Source passage.
────────

Item 17.  Undertakings

     The undersigned Registrant undertakes as follows:

     1. To file, during any period in which offers or sales are being made, a
post-effective amendment to this Registration Statement:

        (a) To include any prospectus required by Section 10(a)(3) of the
Securities Act of 1933;

        (b) To reflect in the prospectus any facts or events arising after the
effective date of the Registration Statement (or the most recent post-effective
amendment thereof) which, individually or in the aggregate, represent a
fundamental change in the information set forth in the Registration Statement;
and

        (c) To include any material information with respect to the plan of
distribution not previously disclosed in the Registration Statement or any
material change to such information in the Registration Statement; provided,
however, that paragraphs 1(a) and (b) will not apply if the information required
to be included in a post effective amendment by those paragraphs is contained in
periodic reports filed by the registrant pursuant to section 13 or 15(d) of the
Exchange Act and which are incorporated by reference in this Registration
Statement.

     2. That, for the purposes of determining any liability under the
Securities Act of 1933, each such post-effective amendment shall be deemed to
be a new registration statement relating to the securities offered therein, and
the offering of such securities at that time shall be deemed to be the initial
bona fide offering thereof.


                                      10


<PAGE>   13





     3. To remove from registration by means of a post-effective amendment any
of the securities being registered which remain unsold at the termination of
the offering.

     4. That, for purposes of determining any liability under the Securities
Act of 1933, each filing of the Registrant's annual report pursuant to section
13(a) or 15(d) of the Securities Exchange Act of 1934 (and, where applicable,
each filing of an employee benefit plan annual report pursuant to section 15(d)

────────

Given information.
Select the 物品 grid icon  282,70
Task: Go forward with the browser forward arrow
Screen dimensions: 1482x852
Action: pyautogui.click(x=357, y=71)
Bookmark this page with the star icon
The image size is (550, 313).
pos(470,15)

────────

Reproduce verbatim the portion of the undertakings passage that begins with the words "3. To remove" and ends with "to section 15(d)".

3. To remove from registration by means of a post-effective amendment any
of the securities being registered which remain unsold at the termination of
the offering.

     4. That, for purposes of determining any liability under the Securities
Act of 1933, each filing of the Registrant's annual report pursuant to section
13(a) or 15(d) of the Securities Exchange Act of 1934 (and, where applicable,
each filing of an employee benefit plan annual report pursuant to section 15(d)